The manuscripts contained in this special edition of Antibiotics represent a current review of the polymyxins as well as highlights from the 3rd International Polymyxin Conference, which was held in Madrid, Spain, 25 to 26 April 2018. The role of the polymyxin antibiotics has evolved over time based on the availability of alternative agents. After high rates of nephrotoxicity caused the drug class to fall out of favor, polymyxins were once against utilized in the 21st century to combat drug-resistant pathogens. However, the introduction of safer agents with activity against drug-resistant organisms has brought the future utility of polymyxins into question. The present review investigates the future niche of polymyxins by evaluating currently available and future treatment options for difficult-to-treat pathogens. The introduction of ceftazidime-avibactam, meropenem-vaborbactam and plazomicin are likely to decrease polymyxin utilization for infections caused by Enterobacteriaceae
. Similarly, the availability of ceftolozane-tazobactam will reduce the use of polymyxins to counter multidrug-resistant Pseudomonas aeruginosa
. In contrast, polymyxins will likely continue be an important option for combatting carbapenem-resistant Acinetobacter baumannii
until better options become commercially available.
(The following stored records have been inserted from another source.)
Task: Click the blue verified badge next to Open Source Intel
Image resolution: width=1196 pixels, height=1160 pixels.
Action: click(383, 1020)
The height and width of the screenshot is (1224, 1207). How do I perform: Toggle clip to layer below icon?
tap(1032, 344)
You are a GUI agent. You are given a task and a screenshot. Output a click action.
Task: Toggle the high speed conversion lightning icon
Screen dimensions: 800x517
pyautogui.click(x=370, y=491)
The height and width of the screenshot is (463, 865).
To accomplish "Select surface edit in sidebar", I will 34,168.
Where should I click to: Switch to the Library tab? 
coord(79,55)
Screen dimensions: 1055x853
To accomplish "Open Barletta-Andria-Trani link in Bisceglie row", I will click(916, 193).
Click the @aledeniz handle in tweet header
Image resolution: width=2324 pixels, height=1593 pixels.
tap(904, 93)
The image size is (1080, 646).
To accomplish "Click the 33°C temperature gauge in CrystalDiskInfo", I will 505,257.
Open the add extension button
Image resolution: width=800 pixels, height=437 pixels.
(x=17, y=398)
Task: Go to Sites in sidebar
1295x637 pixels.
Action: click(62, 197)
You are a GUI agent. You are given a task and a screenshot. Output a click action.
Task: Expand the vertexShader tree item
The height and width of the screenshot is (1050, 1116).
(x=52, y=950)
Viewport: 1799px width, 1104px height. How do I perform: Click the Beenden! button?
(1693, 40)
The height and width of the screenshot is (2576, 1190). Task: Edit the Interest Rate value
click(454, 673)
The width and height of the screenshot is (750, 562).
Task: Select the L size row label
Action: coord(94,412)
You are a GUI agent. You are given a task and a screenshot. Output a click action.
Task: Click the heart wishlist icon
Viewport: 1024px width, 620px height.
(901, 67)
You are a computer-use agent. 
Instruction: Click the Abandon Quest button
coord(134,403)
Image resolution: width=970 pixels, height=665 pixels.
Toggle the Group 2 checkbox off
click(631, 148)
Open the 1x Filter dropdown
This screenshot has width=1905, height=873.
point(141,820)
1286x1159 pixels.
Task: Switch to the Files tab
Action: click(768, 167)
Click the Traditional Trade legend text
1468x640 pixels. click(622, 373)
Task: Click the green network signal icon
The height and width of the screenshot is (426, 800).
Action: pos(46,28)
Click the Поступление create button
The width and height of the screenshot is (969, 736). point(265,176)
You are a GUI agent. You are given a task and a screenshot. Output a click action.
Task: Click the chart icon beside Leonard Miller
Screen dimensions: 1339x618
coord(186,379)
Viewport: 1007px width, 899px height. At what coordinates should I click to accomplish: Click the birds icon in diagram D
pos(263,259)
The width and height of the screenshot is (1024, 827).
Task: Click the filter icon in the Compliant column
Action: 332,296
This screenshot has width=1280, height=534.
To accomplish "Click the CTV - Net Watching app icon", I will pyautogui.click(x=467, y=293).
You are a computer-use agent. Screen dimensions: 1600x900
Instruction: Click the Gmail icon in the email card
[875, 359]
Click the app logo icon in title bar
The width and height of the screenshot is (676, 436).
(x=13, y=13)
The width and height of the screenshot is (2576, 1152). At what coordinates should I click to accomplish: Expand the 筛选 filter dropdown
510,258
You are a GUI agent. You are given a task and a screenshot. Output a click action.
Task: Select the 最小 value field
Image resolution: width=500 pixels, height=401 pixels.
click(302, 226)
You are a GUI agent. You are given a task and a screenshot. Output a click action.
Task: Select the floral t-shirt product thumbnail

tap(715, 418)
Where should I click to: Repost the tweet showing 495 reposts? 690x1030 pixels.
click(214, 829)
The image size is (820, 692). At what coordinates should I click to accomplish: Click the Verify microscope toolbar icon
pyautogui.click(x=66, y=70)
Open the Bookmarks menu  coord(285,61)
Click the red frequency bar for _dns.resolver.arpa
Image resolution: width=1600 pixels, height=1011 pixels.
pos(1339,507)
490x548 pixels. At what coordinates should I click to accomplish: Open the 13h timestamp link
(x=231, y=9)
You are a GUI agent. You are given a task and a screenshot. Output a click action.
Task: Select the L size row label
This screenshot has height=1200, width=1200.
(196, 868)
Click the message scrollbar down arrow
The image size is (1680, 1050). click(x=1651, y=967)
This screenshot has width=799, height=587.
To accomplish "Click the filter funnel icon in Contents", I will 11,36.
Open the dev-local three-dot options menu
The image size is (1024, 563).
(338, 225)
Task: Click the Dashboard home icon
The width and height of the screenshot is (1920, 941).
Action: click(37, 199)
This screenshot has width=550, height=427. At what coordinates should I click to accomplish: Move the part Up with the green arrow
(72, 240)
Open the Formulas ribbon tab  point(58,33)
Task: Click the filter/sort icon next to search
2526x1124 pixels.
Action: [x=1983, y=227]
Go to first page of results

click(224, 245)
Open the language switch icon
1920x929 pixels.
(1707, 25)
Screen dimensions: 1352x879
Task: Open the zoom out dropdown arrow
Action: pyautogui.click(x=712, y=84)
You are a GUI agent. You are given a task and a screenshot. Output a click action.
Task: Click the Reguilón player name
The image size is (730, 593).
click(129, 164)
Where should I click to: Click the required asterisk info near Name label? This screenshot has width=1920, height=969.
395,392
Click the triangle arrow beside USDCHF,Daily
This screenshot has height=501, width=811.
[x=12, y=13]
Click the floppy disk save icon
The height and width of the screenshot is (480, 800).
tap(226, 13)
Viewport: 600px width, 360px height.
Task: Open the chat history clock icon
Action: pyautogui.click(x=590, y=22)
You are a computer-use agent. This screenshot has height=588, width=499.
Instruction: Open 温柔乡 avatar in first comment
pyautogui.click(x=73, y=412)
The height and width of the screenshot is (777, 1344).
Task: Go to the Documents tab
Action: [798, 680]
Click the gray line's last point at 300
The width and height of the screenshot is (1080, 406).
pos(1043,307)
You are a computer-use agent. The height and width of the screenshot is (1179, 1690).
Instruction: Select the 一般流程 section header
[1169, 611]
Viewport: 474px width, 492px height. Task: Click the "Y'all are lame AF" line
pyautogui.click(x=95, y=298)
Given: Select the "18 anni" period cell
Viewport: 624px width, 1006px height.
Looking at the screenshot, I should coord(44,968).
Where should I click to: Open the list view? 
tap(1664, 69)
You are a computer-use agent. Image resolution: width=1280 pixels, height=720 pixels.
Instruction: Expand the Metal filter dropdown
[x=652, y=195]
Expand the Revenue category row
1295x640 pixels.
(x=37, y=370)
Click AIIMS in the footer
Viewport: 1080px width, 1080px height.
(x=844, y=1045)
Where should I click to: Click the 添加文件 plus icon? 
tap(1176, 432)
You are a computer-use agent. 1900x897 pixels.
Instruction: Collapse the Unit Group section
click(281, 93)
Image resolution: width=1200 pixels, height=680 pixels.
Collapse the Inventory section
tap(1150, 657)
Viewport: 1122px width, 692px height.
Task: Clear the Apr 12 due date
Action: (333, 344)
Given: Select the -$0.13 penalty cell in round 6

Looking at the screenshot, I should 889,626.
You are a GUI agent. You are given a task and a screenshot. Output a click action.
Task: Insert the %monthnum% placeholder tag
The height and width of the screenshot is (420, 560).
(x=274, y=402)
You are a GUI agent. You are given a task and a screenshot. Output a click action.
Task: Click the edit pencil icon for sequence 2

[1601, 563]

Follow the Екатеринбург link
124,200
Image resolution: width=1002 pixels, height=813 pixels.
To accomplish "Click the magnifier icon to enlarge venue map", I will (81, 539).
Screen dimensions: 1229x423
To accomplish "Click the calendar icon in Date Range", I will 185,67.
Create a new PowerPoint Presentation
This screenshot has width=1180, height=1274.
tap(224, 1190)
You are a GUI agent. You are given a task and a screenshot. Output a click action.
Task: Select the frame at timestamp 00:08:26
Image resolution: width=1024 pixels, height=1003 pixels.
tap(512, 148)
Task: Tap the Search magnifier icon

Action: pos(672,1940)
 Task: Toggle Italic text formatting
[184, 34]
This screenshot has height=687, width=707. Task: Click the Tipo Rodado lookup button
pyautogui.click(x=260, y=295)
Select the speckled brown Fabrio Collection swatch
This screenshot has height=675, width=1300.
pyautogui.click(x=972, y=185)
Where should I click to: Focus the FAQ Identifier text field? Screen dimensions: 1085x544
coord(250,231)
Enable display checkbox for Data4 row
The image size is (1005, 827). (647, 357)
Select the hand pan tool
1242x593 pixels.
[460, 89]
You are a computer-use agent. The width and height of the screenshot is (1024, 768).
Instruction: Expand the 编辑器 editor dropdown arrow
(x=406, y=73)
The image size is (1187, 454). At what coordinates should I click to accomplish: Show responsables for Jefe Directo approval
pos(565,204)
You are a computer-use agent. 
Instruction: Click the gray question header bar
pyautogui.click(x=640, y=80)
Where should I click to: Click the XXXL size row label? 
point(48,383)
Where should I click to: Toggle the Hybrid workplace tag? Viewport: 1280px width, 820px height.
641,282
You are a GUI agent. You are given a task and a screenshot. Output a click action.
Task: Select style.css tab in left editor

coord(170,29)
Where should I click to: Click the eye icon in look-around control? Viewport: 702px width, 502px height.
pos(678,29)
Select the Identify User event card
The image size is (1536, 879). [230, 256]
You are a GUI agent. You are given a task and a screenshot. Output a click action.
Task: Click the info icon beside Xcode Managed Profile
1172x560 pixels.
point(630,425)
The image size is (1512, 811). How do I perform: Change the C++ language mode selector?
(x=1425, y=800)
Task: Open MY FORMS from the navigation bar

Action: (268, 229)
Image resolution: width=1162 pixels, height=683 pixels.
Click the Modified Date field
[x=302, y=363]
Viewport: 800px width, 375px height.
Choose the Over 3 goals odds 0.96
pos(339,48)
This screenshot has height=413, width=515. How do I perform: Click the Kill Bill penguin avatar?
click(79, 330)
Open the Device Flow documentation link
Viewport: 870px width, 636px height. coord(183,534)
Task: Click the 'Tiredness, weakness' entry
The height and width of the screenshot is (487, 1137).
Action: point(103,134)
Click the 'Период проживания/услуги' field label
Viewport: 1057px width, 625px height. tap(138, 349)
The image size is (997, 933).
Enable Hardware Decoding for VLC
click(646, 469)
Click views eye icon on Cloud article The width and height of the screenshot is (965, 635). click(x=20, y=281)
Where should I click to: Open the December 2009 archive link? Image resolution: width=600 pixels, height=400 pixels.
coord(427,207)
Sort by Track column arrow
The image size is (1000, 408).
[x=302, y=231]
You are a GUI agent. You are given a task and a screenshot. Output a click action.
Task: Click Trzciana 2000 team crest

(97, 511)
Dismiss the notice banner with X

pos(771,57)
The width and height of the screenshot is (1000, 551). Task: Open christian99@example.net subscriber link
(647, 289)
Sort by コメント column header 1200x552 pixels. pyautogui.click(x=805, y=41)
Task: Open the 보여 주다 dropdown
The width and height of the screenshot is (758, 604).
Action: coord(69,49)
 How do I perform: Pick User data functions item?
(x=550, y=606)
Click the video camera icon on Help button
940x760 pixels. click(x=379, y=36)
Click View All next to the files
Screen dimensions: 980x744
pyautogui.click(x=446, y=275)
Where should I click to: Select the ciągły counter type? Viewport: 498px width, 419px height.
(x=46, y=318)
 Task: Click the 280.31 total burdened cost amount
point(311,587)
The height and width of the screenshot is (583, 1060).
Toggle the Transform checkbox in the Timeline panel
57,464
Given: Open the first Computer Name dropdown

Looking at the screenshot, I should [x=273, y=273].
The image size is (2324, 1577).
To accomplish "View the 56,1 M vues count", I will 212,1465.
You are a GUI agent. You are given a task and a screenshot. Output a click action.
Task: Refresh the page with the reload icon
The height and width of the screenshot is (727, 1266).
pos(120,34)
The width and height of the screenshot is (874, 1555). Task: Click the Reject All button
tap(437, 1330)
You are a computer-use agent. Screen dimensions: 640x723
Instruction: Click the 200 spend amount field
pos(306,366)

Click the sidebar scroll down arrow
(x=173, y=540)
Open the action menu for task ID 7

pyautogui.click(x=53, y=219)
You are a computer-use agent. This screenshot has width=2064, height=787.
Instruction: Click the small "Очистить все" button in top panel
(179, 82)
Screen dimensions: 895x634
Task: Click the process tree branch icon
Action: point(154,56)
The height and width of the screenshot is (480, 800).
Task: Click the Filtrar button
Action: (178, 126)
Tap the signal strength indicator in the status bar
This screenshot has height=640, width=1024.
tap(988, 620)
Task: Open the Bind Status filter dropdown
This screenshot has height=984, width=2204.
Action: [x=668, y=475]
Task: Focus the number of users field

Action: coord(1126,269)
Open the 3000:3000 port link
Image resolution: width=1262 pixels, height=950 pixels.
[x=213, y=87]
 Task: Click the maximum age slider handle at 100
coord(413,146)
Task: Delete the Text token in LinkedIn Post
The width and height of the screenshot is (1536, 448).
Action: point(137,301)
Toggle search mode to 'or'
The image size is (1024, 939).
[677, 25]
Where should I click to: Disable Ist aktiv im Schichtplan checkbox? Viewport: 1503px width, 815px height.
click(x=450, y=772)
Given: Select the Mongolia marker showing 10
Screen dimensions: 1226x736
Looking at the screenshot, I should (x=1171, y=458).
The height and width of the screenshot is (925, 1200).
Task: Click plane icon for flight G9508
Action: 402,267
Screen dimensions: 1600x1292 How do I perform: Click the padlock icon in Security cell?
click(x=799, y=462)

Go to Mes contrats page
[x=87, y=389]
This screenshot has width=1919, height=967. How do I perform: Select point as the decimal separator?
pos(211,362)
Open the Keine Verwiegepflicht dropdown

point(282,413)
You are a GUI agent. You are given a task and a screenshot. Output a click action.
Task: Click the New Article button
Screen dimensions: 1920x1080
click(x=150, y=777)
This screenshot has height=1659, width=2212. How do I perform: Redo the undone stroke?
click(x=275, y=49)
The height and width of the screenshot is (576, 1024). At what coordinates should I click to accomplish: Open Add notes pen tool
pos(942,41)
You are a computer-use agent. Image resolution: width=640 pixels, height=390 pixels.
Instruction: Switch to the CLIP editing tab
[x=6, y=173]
Measuring polymyxin concentrations in patients and individualizing therapy may be a future strategy to optimize clinical outcomes while minimizing nephrotoxicity. Inhaled polymyxins will continue to be an adjunctive option for pulmonary infections but further clinical trials are needed to clarify the efficacy of inhaled polymyxins. Lastly, safer polymyxin analogs will potentially be an important addition to the antimicrobial armamentarium.